> Stored data:

- Opening Delimiter -

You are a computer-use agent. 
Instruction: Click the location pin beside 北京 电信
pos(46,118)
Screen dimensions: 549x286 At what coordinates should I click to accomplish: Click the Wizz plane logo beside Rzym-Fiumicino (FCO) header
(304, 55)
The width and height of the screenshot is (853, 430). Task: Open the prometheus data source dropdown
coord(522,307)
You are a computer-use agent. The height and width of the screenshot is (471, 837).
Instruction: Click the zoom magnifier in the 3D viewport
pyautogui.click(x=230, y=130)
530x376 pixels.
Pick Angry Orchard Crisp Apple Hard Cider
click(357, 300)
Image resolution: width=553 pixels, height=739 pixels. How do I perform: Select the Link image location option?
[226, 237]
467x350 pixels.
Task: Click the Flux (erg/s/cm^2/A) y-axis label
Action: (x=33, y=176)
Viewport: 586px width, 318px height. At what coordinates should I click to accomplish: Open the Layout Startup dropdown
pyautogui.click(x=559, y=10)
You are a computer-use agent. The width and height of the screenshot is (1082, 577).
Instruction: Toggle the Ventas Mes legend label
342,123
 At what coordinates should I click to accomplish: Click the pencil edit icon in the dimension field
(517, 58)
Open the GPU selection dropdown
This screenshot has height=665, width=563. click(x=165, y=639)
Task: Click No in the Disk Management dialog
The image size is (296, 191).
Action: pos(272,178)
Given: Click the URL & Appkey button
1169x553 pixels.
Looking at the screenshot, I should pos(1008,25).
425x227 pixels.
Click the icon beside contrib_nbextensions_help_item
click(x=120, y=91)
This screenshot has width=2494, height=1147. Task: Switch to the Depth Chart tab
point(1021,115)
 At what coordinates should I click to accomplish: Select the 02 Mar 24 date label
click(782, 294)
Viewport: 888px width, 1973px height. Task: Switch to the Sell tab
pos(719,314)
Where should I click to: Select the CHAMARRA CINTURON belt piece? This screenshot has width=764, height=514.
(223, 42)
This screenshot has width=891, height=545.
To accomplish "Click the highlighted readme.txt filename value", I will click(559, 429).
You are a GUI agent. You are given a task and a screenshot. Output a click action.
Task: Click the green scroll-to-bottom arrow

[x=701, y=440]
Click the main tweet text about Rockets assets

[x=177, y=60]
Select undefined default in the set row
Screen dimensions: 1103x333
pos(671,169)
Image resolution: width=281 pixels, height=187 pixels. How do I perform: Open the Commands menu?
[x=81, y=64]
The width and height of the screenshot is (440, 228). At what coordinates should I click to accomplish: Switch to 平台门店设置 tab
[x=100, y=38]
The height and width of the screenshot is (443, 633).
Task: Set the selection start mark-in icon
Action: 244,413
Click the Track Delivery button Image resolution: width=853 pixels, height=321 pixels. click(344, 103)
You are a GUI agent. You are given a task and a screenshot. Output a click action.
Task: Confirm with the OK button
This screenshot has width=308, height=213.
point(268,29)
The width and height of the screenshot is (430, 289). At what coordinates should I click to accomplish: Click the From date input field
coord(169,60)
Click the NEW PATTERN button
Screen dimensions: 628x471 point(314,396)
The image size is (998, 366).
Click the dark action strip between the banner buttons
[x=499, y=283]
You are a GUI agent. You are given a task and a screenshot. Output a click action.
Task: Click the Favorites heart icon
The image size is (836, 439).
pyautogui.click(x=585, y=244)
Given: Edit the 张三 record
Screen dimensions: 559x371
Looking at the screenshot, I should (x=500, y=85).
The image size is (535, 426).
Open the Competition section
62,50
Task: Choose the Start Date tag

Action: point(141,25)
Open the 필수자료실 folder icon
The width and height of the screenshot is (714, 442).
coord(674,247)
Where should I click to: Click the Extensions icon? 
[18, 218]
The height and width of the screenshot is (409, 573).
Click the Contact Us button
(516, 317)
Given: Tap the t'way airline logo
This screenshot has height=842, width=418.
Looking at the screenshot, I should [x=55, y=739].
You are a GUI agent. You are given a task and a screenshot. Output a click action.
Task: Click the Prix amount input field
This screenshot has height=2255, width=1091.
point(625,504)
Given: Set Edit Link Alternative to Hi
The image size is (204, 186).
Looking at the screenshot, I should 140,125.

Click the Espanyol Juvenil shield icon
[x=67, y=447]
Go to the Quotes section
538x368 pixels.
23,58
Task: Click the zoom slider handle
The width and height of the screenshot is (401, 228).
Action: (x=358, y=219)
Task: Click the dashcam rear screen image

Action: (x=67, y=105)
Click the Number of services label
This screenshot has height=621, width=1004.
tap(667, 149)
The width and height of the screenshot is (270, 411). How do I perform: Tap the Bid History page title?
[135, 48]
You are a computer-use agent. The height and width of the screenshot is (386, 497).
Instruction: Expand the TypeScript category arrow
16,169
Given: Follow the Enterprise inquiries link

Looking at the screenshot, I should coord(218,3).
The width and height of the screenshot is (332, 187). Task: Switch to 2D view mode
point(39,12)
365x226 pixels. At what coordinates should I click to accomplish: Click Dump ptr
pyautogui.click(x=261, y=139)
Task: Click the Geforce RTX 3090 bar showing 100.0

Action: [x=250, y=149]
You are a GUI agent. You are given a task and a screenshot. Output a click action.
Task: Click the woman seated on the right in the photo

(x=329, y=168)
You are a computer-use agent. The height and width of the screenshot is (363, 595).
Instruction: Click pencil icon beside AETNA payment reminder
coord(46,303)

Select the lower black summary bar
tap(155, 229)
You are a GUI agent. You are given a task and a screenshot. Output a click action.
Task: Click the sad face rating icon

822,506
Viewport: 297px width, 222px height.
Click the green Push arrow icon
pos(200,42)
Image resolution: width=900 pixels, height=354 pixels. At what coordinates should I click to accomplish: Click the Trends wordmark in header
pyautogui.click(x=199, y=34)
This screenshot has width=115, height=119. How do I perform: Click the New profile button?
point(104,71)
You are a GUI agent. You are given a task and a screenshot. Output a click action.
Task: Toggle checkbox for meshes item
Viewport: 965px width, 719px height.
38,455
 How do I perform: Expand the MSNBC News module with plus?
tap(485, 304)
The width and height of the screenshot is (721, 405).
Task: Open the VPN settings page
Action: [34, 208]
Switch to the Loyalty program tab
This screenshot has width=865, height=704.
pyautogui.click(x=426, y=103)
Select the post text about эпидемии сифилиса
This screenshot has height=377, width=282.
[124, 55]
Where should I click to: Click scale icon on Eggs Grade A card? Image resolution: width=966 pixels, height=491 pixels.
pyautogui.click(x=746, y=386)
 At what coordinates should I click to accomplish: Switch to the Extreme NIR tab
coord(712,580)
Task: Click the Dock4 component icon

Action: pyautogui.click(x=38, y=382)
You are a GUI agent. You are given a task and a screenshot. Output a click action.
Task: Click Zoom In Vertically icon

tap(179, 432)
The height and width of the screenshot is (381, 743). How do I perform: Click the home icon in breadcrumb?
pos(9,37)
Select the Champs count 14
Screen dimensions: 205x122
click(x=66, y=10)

- Closing Delimiter -

> What the exercise asks: Transcribe every record above exactly as it appears.

> Solution below:
You are a computer-use agent. 
Instruction: Click the location pin beside 北京 电信
pos(46,118)
Screen dimensions: 549x286 At what coordinates should I click to accomplish: Click the Wizz plane logo beside Rzym-Fiumicino (FCO) header
(304, 55)
The width and height of the screenshot is (853, 430). Task: Open the prometheus data source dropdown
coord(522,307)
You are a computer-use agent. The height and width of the screenshot is (471, 837).
Instruction: Click the zoom magnifier in the 3D viewport
pyautogui.click(x=230, y=130)
530x376 pixels.
Pick Angry Orchard Crisp Apple Hard Cider
click(357, 300)
Image resolution: width=553 pixels, height=739 pixels. How do I perform: Select the Link image location option?
[226, 237]
467x350 pixels.
Task: Click the Flux (erg/s/cm^2/A) y-axis label
Action: (x=33, y=176)
Viewport: 586px width, 318px height. At what coordinates should I click to accomplish: Open the Layout Startup dropdown
pyautogui.click(x=559, y=10)
You are a computer-use agent. The width and height of the screenshot is (1082, 577).
Instruction: Toggle the Ventas Mes legend label
342,123
 At what coordinates should I click to accomplish: Click the pencil edit icon in the dimension field
(517, 58)
Open the GPU selection dropdown
This screenshot has height=665, width=563. click(x=165, y=639)
Task: Click No in the Disk Management dialog
The image size is (296, 191).
Action: pos(272,178)
Given: Click the URL & Appkey button
1169x553 pixels.
Looking at the screenshot, I should pos(1008,25).
425x227 pixels.
Click the icon beside contrib_nbextensions_help_item
click(x=120, y=91)
This screenshot has width=2494, height=1147. Task: Switch to the Depth Chart tab
point(1021,115)
 At what coordinates should I click to accomplish: Select the 02 Mar 24 date label
click(782, 294)
Viewport: 888px width, 1973px height. Task: Switch to the Sell tab
pos(719,314)
Where should I click to: Select the CHAMARRA CINTURON belt piece? This screenshot has width=764, height=514.
(223, 42)
This screenshot has width=891, height=545.
To accomplish "Click the highlighted readme.txt filename value", I will click(559, 429).
You are a GUI agent. You are given a task and a screenshot. Output a click action.
Task: Click the green scroll-to-bottom arrow

[x=701, y=440]
Click the main tweet text about Rockets assets

[x=177, y=60]
Select undefined default in the set row
Screen dimensions: 1103x333
pos(671,169)
Image resolution: width=281 pixels, height=187 pixels. How do I perform: Open the Commands menu?
[x=81, y=64]
The width and height of the screenshot is (440, 228). At what coordinates should I click to accomplish: Switch to 平台门店设置 tab
[x=100, y=38]
The height and width of the screenshot is (443, 633).
Task: Set the selection start mark-in icon
Action: 244,413
Click the Track Delivery button Image resolution: width=853 pixels, height=321 pixels. click(344, 103)
You are a GUI agent. You are given a task and a screenshot. Output a click action.
Task: Confirm with the OK button
This screenshot has width=308, height=213.
point(268,29)
The width and height of the screenshot is (430, 289). At what coordinates should I click to accomplish: Click the From date input field
coord(169,60)
Click the NEW PATTERN button
Screen dimensions: 628x471 point(314,396)
The image size is (998, 366).
Click the dark action strip between the banner buttons
[x=499, y=283]
You are a GUI agent. You are given a task and a screenshot. Output a click action.
Task: Click the Favorites heart icon
The image size is (836, 439).
pyautogui.click(x=585, y=244)
Given: Edit the 张三 record
Screen dimensions: 559x371
Looking at the screenshot, I should (x=500, y=85).
The image size is (535, 426).
Open the Competition section
62,50
Task: Choose the Start Date tag

Action: point(141,25)
Open the 필수자료실 folder icon
The width and height of the screenshot is (714, 442).
coord(674,247)
Where should I click to: Click the Extensions icon? 
[18, 218]
The height and width of the screenshot is (409, 573).
Click the Contact Us button
(516, 317)
Given: Tap the t'way airline logo
This screenshot has height=842, width=418.
Looking at the screenshot, I should [x=55, y=739].
You are a GUI agent. You are given a task and a screenshot. Output a click action.
Task: Click the Prix amount input field
This screenshot has height=2255, width=1091.
point(625,504)
Given: Set Edit Link Alternative to Hi
The image size is (204, 186).
Looking at the screenshot, I should 140,125.

Click the Espanyol Juvenil shield icon
[x=67, y=447]
Go to the Quotes section
538x368 pixels.
23,58
Task: Click the zoom slider handle
The width and height of the screenshot is (401, 228).
Action: (x=358, y=219)
Task: Click the dashcam rear screen image

Action: (x=67, y=105)
Click the Number of services label
This screenshot has height=621, width=1004.
tap(667, 149)
The width and height of the screenshot is (270, 411). How do I perform: Tap the Bid History page title?
[135, 48]
You are a computer-use agent. The height and width of the screenshot is (386, 497).
Instruction: Expand the TypeScript category arrow
16,169
Given: Follow the Enterprise inquiries link

Looking at the screenshot, I should coord(218,3).
The width and height of the screenshot is (332, 187). Task: Switch to 2D view mode
point(39,12)
365x226 pixels. At what coordinates should I click to accomplish: Click Dump ptr
pyautogui.click(x=261, y=139)
Task: Click the Geforce RTX 3090 bar showing 100.0

Action: [x=250, y=149]
You are a GUI agent. You are given a task and a screenshot. Output a click action.
Task: Click the woman seated on the right in the photo

(x=329, y=168)
You are a computer-use agent. The height and width of the screenshot is (363, 595).
Instruction: Click pencil icon beside AETNA payment reminder
coord(46,303)

Select the lower black summary bar
tap(155, 229)
You are a GUI agent. You are given a task and a screenshot. Output a click action.
Task: Click the sad face rating icon

822,506
Viewport: 297px width, 222px height.
Click the green Push arrow icon
pos(200,42)
Image resolution: width=900 pixels, height=354 pixels. At what coordinates should I click to accomplish: Click the Trends wordmark in header
pyautogui.click(x=199, y=34)
This screenshot has width=115, height=119. How do I perform: Click the New profile button?
point(104,71)
You are a GUI agent. You are given a task and a screenshot. Output a click action.
Task: Toggle checkbox for meshes item
Viewport: 965px width, 719px height.
38,455
 How do I perform: Expand the MSNBC News module with plus?
tap(485, 304)
The width and height of the screenshot is (721, 405).
Task: Open the VPN settings page
Action: [34, 208]
Switch to the Loyalty program tab
This screenshot has width=865, height=704.
pyautogui.click(x=426, y=103)
Select the post text about эпидемии сифилиса
This screenshot has height=377, width=282.
[124, 55]
Where should I click to: Click scale icon on Eggs Grade A card? Image resolution: width=966 pixels, height=491 pixels.
pyautogui.click(x=746, y=386)
 At what coordinates should I click to accomplish: Switch to the Extreme NIR tab
coord(712,580)
Task: Click the Dock4 component icon

Action: pyautogui.click(x=38, y=382)
You are a GUI agent. You are given a task and a screenshot. Output a click action.
Task: Click Zoom In Vertically icon

tap(179, 432)
The height and width of the screenshot is (381, 743). How do I perform: Click the home icon in breadcrumb?
pos(9,37)
Select the Champs count 14
Screen dimensions: 205x122
click(x=66, y=10)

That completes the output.